CONSIGNE A
D'après l'extrait sur le vieillissement des consommateurs, quels pays multiplient les brevets et les projets pilotes ?
CONSIGNE B
Transformez en liste le paragraphe de l'extrait sur le vieillissement des consommateurs qui commence par « F. A. : Le vieillissement des consommateurs », en conservant ses faits principaux.
CONSIGNE C
Écrivez la suite de l'extrait sur le vieillissement des consommateurs, à partir de la question sur laquelle il s'arrête.

EXTRAIT SOURCE
━━━━━━━━

F. A. : Le vieillissement des consommateurs est plutôt une formidable opportunité d’innovation. Les Japonais et les pays du nord de l’Europe l’ont bien compris, et multiplient les brevets et les projets pilotes. Repenser le produit dans son ensemble pour le rendre accessible aux seniors est une démarche qui devrait être quasi systématique dans les entreprises. De plus, la demande est là : les seniors adorent la nouveauté, cela les valorise et prouve que les marques s’intéressent à eux. L’innovation peut porter non seulement sur les caractéristiques du produit, mais sur son emballage, sa communication, sa distribution (passage du catalogue au site en ligne…).

Proposer des produits valorisés à l’intention des seniors n’est pas un risque de vieillir la marque ?

━━━━━━━━

EXTRAIT DE DONNÉES
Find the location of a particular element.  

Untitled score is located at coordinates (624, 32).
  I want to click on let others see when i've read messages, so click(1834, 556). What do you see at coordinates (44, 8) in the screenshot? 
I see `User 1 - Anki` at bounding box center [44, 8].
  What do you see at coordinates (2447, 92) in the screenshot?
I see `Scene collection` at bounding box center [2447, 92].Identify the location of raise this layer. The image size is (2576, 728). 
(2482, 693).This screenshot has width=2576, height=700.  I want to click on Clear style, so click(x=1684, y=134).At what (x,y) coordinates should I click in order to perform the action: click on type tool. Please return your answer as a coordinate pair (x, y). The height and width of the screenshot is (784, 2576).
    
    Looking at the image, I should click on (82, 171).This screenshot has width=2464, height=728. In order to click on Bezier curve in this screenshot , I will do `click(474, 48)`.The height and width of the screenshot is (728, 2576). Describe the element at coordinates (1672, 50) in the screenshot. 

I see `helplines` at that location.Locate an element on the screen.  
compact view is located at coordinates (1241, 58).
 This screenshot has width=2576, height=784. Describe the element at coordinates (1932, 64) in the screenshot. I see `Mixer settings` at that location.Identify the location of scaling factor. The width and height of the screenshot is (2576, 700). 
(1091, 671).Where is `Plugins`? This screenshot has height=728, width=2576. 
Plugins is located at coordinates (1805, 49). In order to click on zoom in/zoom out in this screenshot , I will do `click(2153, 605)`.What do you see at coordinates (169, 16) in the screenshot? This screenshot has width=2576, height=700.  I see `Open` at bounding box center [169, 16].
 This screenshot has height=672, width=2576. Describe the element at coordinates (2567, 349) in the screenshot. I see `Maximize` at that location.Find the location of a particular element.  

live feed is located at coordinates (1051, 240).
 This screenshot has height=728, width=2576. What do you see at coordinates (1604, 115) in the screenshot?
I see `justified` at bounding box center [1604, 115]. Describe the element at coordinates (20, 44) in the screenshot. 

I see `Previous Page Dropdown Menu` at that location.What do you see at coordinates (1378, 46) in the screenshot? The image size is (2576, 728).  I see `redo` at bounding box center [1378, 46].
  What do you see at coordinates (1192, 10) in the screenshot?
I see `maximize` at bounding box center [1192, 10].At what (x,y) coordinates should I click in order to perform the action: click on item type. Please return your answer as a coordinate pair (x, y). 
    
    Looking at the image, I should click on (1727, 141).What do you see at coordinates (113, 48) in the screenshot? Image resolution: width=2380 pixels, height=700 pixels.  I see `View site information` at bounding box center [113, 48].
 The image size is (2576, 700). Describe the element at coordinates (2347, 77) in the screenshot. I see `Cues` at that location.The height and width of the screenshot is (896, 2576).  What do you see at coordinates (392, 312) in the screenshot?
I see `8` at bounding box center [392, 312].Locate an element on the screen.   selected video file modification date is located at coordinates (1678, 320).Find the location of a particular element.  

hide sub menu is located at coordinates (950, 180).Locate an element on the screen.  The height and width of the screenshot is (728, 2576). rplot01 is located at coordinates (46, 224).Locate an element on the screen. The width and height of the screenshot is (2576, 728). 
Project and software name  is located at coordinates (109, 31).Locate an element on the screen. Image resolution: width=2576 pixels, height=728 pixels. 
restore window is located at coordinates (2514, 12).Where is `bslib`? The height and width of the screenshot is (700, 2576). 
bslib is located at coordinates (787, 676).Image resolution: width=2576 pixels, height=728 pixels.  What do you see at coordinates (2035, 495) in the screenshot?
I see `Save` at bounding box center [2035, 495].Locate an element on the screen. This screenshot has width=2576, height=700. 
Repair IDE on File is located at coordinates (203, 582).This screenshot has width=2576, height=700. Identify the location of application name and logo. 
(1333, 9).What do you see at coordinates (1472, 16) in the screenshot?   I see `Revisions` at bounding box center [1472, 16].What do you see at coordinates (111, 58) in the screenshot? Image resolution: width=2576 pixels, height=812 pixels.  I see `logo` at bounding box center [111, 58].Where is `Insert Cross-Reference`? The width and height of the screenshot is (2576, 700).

━━━━━━━━

RÉSULTAT A
Les Japonais et les pays du nord de l'Europe.

RÉSULTAT B
- Le vieillissement des consommateurs est une formidable opportunité d'innovation. Les Japonais et les pays du nord de l'Europe l'ont compris et multiplient les brevets et les projets pilotes.
- Les entreprises devraient presque systématiquement repenser leurs produits pour les rendre accessibles aux seniors.
- La demande existe : les seniors adorent la nouveauté, qui les valorise et prouve que les marques s'intéressent à eux.
- L'innovation peut porter sur le produit, mais aussi sur son emballage, sa communication et sa distribution, par exemple avec le passage du catalogue au site en ligne.

RÉSULTAT C
F. A. : Il ne faut pas confondre la cible et le message ! Vous pouvez vieillir votre marque en vous adressant à des jeunes ! Le terme « senior » est moins tabou depuis quelques années, devient même branché. Les seniors sont partout : dans les publicités, les médias, la mode… Ils sont tendance. Les intéressés ne se sentent plus offensés et adhèrent plus facilement à cette terminologie. Tout dépend du secteur d’activité, mais proposer des produits valorisés « seniors » est plutôt une idée innovante. Dans l’approche, il s’agit avant tout de communiquer autour des valeurs d’usage, d’avoir une démarche centrée sur les besoins. Le nom est là pour faciliter la compréhension et le ciblage, ceux qui ne s’y reconnaissent pas encore auront d’autres occasions de devenir clients ultérieurement – ils seront juste plus longs à recruter. Par ailleurs, proposer un produit « senior » signifie adopter un plan médias « senior » aussi : peu de chances pour les plus jeunes de tomber sur la communication et de « vieillir » la marque !

Parmi les produits du quotidien, quels besoins seraient encore à pourvoir dans l’offre de la grande distribution ?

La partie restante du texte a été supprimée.